This is the Easiest Way to Make Teriyaki Chicken Wings

Photo of teriyaki chicken wings

As soon as fall began, I began making chicken wings every weekend. I was starting to get embarrassed that my house always smelled like fried chicken. But wings are our favorite game-day snack, especially lemon pepper and teriyaki flavors. Every chicken wing enthusiast has their own technique: baking, frying, air frying, pre-marinating, or brining. Sometimes I make wings in the oven but there’s nothing like deep fried chicken wings with some sauce on them. In this post, I will share with you the easiest way to make teriyaki chicken wings. 

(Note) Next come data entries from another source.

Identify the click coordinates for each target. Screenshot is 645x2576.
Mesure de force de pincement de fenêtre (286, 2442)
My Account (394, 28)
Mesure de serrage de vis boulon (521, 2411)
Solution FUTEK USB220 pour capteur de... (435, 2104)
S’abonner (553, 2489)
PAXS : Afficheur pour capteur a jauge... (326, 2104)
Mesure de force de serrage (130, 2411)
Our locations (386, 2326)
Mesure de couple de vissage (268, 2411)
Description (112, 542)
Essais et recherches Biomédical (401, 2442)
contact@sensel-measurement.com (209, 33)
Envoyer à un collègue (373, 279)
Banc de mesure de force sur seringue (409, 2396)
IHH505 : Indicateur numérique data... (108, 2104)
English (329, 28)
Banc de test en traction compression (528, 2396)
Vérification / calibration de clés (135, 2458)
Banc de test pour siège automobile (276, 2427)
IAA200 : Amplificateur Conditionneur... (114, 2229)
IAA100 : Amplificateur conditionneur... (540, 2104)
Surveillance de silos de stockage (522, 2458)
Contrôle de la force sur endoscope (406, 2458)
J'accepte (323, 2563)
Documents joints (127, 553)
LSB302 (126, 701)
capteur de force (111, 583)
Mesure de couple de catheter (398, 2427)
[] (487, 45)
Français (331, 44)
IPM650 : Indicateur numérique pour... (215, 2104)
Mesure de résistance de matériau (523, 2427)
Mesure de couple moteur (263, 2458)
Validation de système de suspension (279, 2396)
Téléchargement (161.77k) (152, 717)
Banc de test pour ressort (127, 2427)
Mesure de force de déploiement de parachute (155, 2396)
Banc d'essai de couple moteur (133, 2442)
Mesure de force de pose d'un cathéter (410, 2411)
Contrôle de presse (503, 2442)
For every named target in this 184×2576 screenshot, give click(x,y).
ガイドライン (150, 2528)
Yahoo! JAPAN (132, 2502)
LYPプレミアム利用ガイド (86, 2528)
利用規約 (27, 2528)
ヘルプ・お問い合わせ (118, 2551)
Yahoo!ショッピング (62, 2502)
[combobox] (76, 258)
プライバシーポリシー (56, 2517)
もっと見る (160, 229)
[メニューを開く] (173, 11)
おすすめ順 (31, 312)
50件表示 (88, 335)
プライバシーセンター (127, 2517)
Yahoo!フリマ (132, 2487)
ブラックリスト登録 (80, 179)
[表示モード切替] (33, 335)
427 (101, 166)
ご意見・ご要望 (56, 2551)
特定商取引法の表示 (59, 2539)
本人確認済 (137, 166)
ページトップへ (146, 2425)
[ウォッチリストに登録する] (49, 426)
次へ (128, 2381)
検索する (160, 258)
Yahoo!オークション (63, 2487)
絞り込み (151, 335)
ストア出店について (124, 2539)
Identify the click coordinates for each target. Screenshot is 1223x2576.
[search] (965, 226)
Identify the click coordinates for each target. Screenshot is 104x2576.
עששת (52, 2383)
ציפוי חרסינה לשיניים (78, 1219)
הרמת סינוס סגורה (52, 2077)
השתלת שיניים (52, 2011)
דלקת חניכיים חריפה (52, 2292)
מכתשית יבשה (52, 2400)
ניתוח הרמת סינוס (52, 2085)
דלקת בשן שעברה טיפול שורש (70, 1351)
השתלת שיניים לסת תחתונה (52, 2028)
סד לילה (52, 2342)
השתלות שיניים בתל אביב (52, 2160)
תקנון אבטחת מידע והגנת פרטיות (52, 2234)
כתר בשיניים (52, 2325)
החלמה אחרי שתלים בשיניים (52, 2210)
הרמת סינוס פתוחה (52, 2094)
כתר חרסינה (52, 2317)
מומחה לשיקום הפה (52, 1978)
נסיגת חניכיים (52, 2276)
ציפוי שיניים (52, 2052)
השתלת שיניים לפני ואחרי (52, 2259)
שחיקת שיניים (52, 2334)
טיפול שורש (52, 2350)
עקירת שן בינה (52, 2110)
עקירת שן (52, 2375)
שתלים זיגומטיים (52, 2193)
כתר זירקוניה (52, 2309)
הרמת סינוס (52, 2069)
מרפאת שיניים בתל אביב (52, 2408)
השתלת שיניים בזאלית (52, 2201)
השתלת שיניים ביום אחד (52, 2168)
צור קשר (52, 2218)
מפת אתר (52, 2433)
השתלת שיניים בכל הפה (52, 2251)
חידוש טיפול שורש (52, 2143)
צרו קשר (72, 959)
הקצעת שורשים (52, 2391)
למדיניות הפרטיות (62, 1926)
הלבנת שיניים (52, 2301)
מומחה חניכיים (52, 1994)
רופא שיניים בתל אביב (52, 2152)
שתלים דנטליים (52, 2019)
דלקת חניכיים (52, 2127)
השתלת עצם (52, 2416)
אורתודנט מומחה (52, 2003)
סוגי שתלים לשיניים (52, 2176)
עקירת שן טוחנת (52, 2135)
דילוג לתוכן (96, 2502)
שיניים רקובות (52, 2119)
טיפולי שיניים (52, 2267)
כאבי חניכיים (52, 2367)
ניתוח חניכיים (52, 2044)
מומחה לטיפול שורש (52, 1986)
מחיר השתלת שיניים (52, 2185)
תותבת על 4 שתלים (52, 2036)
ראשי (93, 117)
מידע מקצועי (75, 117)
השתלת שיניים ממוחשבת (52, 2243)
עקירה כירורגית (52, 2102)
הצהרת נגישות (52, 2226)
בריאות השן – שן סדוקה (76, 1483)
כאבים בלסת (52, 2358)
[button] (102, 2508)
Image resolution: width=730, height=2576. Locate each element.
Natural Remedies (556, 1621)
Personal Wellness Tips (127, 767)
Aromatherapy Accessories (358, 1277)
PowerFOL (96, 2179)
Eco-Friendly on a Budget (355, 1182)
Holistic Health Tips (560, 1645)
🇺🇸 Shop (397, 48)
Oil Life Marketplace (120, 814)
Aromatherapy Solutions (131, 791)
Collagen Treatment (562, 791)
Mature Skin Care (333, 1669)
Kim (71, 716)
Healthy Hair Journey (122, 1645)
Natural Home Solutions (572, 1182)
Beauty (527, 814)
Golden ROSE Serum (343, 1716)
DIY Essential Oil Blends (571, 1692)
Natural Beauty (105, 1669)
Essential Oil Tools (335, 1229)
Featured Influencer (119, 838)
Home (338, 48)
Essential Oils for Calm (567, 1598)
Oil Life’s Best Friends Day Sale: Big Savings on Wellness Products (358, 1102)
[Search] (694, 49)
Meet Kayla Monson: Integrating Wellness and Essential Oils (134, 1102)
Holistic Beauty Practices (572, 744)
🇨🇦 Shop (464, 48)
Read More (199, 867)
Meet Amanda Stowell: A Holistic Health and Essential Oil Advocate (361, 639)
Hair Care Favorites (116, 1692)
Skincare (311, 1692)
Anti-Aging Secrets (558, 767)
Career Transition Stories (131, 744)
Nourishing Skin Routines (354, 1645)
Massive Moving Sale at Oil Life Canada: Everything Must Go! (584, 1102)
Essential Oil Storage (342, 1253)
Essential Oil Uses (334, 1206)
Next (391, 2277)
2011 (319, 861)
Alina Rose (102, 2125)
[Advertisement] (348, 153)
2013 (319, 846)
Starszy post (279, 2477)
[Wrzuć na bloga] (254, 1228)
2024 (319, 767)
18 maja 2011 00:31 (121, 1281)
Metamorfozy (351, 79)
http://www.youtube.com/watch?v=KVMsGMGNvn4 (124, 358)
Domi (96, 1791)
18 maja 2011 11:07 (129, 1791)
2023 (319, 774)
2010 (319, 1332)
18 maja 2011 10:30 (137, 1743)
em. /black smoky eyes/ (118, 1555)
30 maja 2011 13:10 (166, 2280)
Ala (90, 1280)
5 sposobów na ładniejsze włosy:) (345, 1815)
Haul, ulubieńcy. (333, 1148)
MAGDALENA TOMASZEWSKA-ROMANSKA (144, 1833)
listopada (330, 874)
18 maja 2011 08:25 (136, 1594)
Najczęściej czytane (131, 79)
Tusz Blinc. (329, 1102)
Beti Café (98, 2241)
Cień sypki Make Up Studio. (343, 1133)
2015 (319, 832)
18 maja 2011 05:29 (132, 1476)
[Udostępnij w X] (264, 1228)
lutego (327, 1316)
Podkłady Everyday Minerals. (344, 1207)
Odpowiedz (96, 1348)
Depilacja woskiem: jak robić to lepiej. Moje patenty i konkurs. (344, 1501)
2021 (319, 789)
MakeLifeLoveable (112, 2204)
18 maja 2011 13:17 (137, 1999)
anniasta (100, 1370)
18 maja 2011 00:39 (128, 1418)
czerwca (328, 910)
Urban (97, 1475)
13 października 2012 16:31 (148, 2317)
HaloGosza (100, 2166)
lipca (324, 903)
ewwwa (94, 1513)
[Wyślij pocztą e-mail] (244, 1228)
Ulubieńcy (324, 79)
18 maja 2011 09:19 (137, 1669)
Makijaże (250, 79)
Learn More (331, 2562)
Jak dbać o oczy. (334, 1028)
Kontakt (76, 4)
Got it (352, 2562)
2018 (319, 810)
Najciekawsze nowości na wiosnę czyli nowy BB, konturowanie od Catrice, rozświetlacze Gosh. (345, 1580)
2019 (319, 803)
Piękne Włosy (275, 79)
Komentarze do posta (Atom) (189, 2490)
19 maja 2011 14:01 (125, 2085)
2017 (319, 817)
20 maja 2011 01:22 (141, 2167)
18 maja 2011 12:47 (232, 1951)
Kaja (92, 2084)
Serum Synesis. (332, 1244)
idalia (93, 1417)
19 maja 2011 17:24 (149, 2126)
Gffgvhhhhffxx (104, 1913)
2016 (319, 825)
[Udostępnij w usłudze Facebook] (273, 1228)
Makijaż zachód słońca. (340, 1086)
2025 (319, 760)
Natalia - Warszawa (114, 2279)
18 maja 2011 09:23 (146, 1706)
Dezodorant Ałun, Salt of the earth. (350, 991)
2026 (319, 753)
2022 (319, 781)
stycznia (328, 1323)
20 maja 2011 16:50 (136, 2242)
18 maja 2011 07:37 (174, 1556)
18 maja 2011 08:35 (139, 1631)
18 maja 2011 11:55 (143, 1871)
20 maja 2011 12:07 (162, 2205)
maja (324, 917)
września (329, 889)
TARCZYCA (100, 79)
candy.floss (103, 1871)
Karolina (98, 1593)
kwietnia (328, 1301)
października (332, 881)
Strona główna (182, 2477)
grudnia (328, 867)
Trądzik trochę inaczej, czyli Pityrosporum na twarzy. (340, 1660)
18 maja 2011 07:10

If you’re a non-meat eater you can substitute the chicken wings in this recipe with cauliflower florets, sliced tofu, or your preferred plant-based alternative. I’m a carnivore though, so it’s all about the yard bird for me! 

The easiest way to make teriyaki chicken wings:

Ingredients

20 clean chicken wing parts, separated by flats and drums

Table salt 

Seasoning salt

Ground black pepper

Cayenne pepper

All-purpose flour (if you don’t have any flour, you can fry the wings naked without breading)

Vegetable or canola oil for frying

Teriyaki sauce (I used Kikkoman teriyaki sauce, but use whatever you can find)

Optional toppings: sesame seeds, sliced green onion

Tools

Dutch oven, frying pan, or deep fryer 

Big mixing bowl (2)

Tongs

Directions 

Heat the oil in a frying pan or dutch oven over medium heat. Make sure to use enough oil to completely cover the wings. While your oil is getting hot, season the clean chicken wings with salt, seasoning salt, black and cayenne pepper. Set aside. 

In a separate bowl, mix two cups of all-purpose flour, seasoned with salt, pepper, seasoning salt, and cayenne. Submerge the seasoned wings into the seasoned flour. By now, the frying oil should be hot. Insert the seasoned and floured wings into the hot oil, being sure not to crowd them in the pot. Fry until golden brown on each side, about 7-10 minutes on each side. If you have a food thermometer, the minimum done-ness temperature is 165℉/74℃. 

Once the wings are done, drain on a paper towel or baking rack. Then put the wings in a clean bowl, and pour the teriyaki sauce over them, and toss until completely coated. Top with sesame seeds and sliced green onion, and enjoy!


Notes

I intentionally left out measurements for the seasonings and the sauce because you can make as little or as much as you want. Just increase or scale back as you prefer.